How to diagnose development productivity issues (1)
Improving the productivity of development teams is a constant thorn at the sides of senior management at tech companies. When confronted, development teams usually offer one of these solutions to improve productivity: "our code base is hard to maintain, so we need a refactor", "our deployment process is too slow; we need to implement CI/CD", or "we need to move to this new framework/tool that reduces the amount of coding". There are more, but this is the gist.
All these problems are usually valid. However, they are very often not the primary, root cause of productivity issues. It is not possible to determine a root cause (let alone propose solutions) without running a diagnosis, any more than a physician can treat a serious illness without running tests ranging from the simple, like heart rate, blood pressure and blood tests, to more complicated tests such as MRI and biopsies.

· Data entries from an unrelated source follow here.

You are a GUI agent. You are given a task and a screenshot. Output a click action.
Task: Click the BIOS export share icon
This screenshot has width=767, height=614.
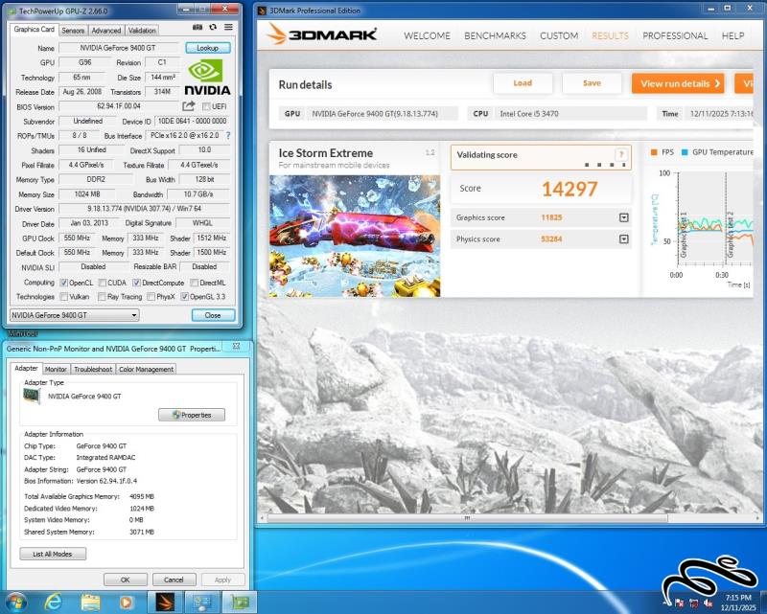(x=189, y=106)
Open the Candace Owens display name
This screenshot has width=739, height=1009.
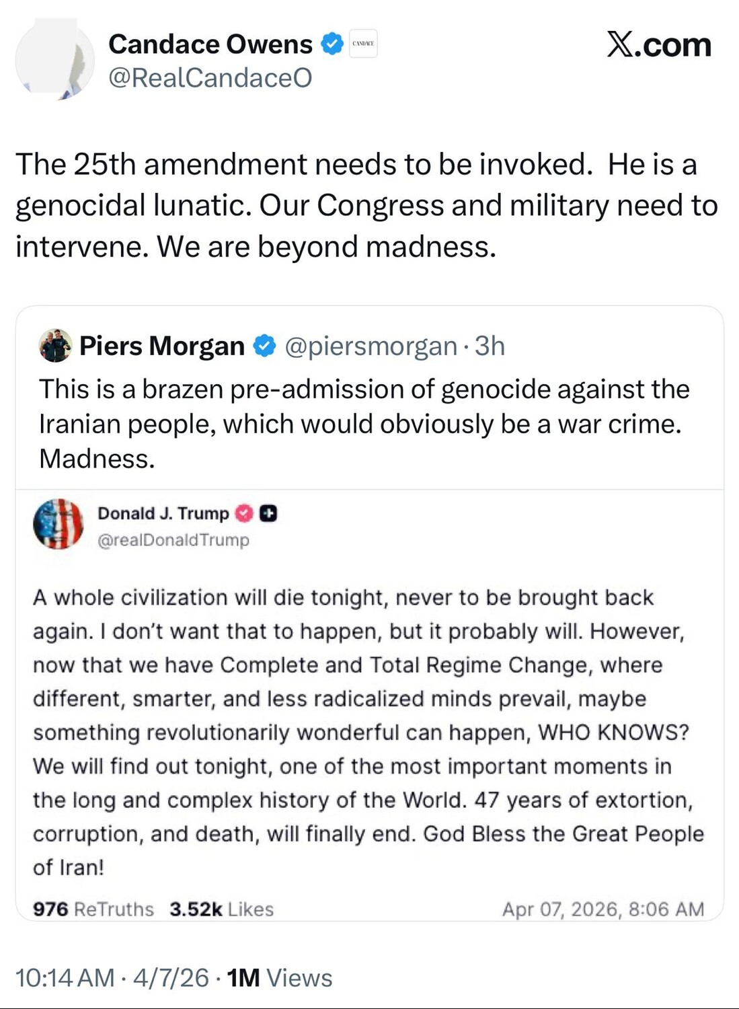(x=210, y=44)
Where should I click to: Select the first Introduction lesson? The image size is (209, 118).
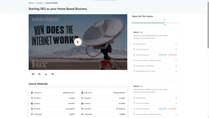coord(141,44)
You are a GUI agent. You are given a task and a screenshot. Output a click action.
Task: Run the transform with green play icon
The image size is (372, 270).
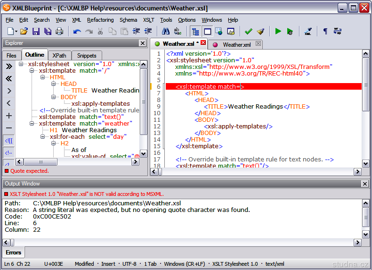[x=278, y=32]
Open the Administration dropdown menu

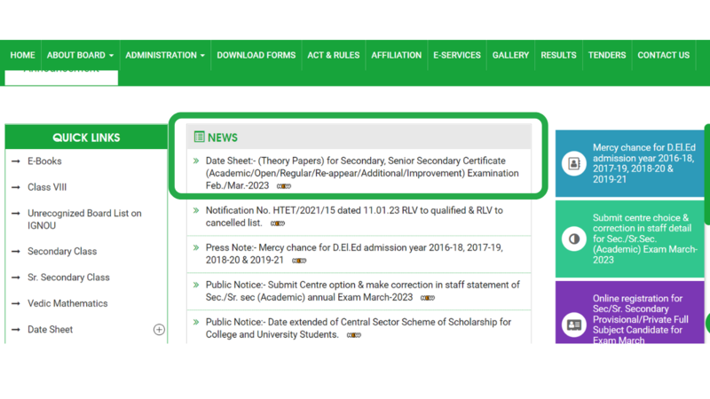click(164, 55)
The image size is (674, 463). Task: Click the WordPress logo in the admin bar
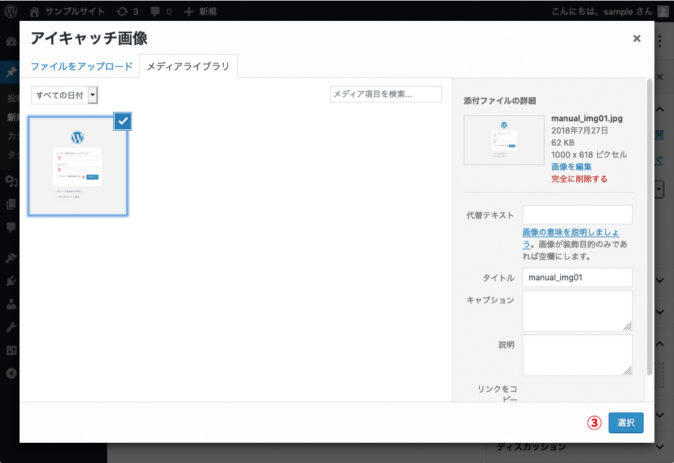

The software engineering equivalent of these tests are the data in the task tracker (code and runtime metrics are important, but for diagnosing productivity issues, the primary source is the task tracker). Unfortunately, many teams, in their rush to get products out the door, consider the task tracker an afterthought at best, and at worst, dismiss it outright as unnecessary bureaucracy. In doing so, they create a vicious cycle: they do not have the observability needed to figure out why they are constantly in a rush; and the reason they do not have the time to create observability is because they are constantly in a rush. The only way out is to break the cycle.

The first step in breaking the cycle is to address the very commonly and strongly held belief among developers that updating task trackers (such as Jira) is an unnecessary distraction from the only thing that is important: writing code. The reality is that maintaining work records is an integral part of any professional's job responsibilities (consider what would happen to a physician who doesn't maintain patient records or a cashier who doesn't maintain receipts). It is impossible to work in a large team environment if progress remains in the heads of individuals. But this is a topic for another article.

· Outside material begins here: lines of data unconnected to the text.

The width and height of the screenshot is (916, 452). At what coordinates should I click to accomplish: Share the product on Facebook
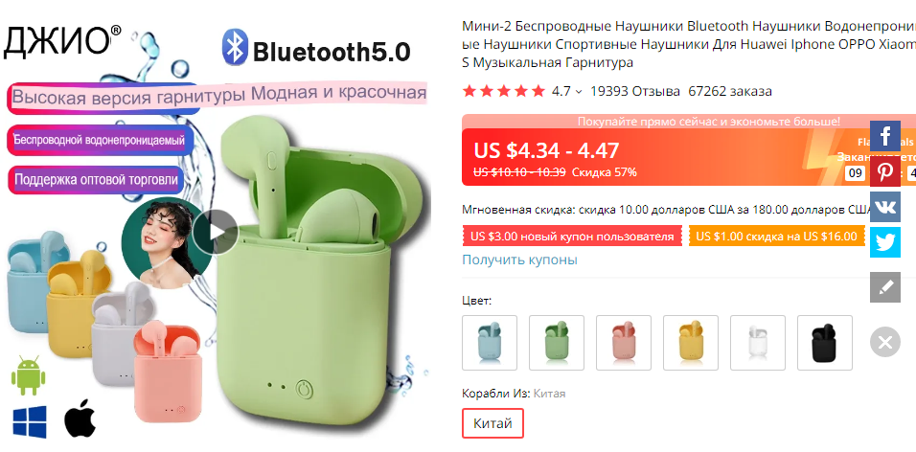click(885, 135)
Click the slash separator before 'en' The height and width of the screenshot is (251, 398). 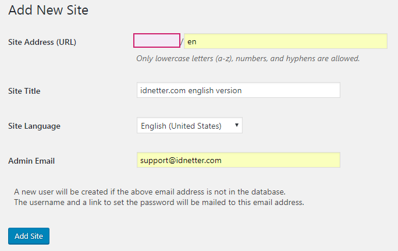182,42
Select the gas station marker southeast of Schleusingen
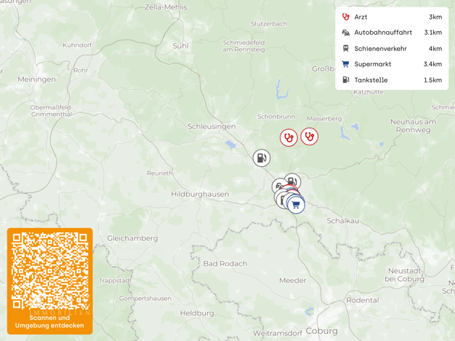This screenshot has height=341, width=455. (x=262, y=158)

Assuming you now have the buy-in of your developers, you need to make record keeping a frictionless process. Complex project management tools such as Jira, unfortunately do not make this easy, but there are ways to minimise the complexity. Primary among these are: keeping the number of fields to a minimum (e.g. summary, description, type, assignee, estimate, due date), maintaining a simple hierarchy (e.g. epics -> stories -> subtasks) and training and empowering everyone (not just the project managers) to represent their work in the task tracker. Details on this too, will have to be a subject matter for a future article.
Once you get to a place where your task tracker accurately represents all work being done, you are in a position to do two things: a) during the planning phase itself, you can use the task estimates to determine where the bulk of your team's time is going; b) at the end of the project, you can determine which tasks tend to deviate from the original estimate the most. These two are your primary diagnostic inputs. You are now in a position to objectively decide whether the problem is in fact code complexity (if coding estimates are high across the board), deployments (deployments take long enough that they have their own subtasks), skills (only some developers' estimates are high) quality (much of the time goes to tasks of type "bug") or something else altogether.